### [What the task requires]
Each line containing the string "Seguinos" should be copied out of the entries.

### [Information]
<<<<
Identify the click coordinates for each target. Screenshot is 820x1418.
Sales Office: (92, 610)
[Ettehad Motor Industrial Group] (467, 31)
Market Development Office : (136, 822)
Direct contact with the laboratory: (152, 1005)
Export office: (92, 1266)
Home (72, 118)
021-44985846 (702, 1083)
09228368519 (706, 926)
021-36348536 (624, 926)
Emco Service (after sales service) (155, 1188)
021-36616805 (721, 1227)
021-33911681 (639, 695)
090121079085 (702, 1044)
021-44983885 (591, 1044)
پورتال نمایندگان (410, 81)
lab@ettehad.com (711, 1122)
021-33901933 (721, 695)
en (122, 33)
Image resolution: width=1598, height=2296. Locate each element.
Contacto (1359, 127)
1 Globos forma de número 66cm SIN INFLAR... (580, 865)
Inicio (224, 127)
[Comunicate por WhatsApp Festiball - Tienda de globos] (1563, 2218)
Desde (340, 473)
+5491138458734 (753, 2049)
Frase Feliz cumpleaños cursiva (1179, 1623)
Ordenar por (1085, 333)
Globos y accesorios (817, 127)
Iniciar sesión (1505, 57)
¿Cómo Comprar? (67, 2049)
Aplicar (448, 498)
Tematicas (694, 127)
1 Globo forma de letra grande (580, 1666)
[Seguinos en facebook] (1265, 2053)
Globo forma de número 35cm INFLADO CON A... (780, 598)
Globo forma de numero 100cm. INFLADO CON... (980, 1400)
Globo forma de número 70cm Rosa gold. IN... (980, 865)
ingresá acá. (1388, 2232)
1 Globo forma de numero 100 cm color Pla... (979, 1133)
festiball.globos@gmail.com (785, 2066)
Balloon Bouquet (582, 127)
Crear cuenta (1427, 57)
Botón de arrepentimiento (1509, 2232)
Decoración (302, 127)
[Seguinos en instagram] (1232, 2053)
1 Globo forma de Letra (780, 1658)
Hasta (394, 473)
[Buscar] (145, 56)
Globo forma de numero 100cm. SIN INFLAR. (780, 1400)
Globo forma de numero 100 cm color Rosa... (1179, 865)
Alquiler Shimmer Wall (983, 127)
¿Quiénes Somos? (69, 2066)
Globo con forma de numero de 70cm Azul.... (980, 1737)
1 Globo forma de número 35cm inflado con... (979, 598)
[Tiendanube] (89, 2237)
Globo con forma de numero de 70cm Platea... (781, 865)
>>>>
### [Response]
[Seguinos en facebook] (1265, 2053)
[Seguinos en instagram] (1232, 2053)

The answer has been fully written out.